Requirements and installation

The Python 2.7 based code only uses common libraries such as Numpy, Pandas, scipy, and scikit-learn. C++ library requirements: Gnu Science Library, Intel Math Kernel Library, zlib, C standard library, POSIX threads, all of which are freely available. Before compiling the code, the locations of these libraries have to be updated in the makefile to the appropriate location. Then use ‘make’ do compile the executable ‘ld_mat_calc’.

Usage

First, use "dist_ld_score.py" to calculate distance dependent LD scores based on the provided genotype data and list of genetic variants to be used. Then use "regression.py" to combine these scores with marginal effect estimates of the target trait(s) to calculate effect variance and distance dependent covariance effects as well as block-Jackknife error estimates.

Command line arguments

Required arguments for "dist_ld_score.py":

--bgen-file: path to compressed genotype data file in BGEN v1.2 format (see https://www.well.ox.ac.uk/~gav/bgen_format/spec/v1.2.html)

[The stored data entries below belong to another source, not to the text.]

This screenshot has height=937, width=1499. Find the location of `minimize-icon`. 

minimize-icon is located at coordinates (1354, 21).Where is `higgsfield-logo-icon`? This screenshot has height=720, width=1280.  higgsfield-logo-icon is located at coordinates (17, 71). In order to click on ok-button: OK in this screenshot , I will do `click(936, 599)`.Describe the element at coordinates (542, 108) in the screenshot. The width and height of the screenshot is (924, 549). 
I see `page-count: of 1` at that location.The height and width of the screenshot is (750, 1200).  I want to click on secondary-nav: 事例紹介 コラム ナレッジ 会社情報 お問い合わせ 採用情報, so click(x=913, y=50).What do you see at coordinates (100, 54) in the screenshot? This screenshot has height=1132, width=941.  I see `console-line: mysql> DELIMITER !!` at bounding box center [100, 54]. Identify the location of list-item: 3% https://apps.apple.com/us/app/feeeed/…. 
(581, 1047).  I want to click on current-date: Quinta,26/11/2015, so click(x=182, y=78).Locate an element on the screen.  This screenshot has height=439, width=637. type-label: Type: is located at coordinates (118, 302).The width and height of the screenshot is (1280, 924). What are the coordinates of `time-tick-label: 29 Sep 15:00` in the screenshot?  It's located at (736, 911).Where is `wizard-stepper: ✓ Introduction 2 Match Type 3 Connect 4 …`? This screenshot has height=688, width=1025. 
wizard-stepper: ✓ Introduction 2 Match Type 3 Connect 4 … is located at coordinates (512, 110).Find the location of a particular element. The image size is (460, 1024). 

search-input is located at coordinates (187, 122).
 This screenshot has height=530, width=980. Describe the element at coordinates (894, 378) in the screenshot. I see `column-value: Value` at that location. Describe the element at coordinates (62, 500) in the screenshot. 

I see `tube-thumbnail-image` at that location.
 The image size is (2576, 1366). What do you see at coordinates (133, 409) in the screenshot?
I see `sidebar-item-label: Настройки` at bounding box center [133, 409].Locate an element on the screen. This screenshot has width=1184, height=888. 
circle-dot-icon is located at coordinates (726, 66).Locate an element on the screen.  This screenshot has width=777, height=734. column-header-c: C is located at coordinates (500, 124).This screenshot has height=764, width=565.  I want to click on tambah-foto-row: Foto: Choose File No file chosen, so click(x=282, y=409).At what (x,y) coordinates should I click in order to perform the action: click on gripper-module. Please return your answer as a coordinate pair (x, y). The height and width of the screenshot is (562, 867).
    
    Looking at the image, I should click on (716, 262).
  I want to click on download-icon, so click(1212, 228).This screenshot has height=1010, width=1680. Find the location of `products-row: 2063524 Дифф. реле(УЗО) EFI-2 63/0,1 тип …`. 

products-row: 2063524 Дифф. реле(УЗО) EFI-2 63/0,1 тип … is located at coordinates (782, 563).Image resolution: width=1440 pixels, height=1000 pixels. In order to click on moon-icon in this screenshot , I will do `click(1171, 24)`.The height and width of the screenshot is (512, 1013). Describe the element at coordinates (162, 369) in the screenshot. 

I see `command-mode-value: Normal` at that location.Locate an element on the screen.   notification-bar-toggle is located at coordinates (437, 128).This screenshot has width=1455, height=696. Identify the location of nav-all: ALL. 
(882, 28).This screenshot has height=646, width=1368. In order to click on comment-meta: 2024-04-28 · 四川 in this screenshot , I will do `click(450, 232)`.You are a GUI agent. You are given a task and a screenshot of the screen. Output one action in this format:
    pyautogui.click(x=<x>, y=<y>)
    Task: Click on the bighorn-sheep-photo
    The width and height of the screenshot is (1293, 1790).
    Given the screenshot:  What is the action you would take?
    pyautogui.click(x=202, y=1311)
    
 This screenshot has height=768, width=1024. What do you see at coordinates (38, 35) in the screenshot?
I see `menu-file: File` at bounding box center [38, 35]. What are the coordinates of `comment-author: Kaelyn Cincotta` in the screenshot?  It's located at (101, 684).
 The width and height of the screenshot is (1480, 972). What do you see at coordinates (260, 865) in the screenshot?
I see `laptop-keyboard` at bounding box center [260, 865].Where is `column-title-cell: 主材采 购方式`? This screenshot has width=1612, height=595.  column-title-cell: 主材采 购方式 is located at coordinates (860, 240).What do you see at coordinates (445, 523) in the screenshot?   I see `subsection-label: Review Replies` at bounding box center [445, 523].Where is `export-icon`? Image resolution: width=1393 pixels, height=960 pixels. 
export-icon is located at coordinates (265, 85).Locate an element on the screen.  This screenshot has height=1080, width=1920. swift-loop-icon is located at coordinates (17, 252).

--snp-file: table of genetic variants (SNPs) to be used; required columns: "bgen_pos", position in the BGEN file; "bp_pos", base pair position in the genome; "chrom", chromosome number; "rsid", SNP ID; "freq", the SNP population frequency; "alleleA" and "alleleB", major and minor allele of the SNP

--indi-file: binary file containing a vector of positions (32 bit signed integer) in the BGEN file for each individual to be used in the analysis

--sum-stat-file: marginal effects (summary statistics) file in LDSC format (https://github.com/bulik/ldsc/wiki)

Optional arguments for "dist_ld_score.py":

--out: set name of output csv files; default is "ld_scores.csv"

--batch-num and --batch-num-total: only process input data from a subset of SNPs for parallelization; e.g. "--batch-num 2 --batch-num-total 6" means that only the second of 6 equally sized subsets of all SNPs get processed

--annot-file: zipped functional annotation data file to be used for advanced analyses (please contact author for specific instructions)

Required arguments for "regression.py":

--ld-score-file: output file from "dist_ld_score.py"; default "ld_scores.csv"

--sum-stat-file: marginal effect (summary statistics) file in LDSC format (https://github.com/bulik/ldsc/wiki)

--prior-env-var: prior variance of environmental noise compared to the variance of a single SNP effect

--trait-num: number of traits used

Optional arguments for "regression.py":

--ld-score-file: output file from "dist_ld_score.py"; default "ld_scores.csv"

--out-file and --err-file: name of output files for covariance estimates and error estimates respectively; default is "result.txt" and "error.txt"

--jk-block-num: number of Jackknife blocks used for error estimation; default is 200

--annot-num and --base-var-annot: number functional annotations and base variance annotations to be used for advanced analyses (please contact author for specific instructions)

Contact

Author: Armin Schoech. Please email arminschoech@g.harvard.edu for comments and questions.

License

The ACLR software tool is free under the GNU General Public License v3.0 (GPLv3).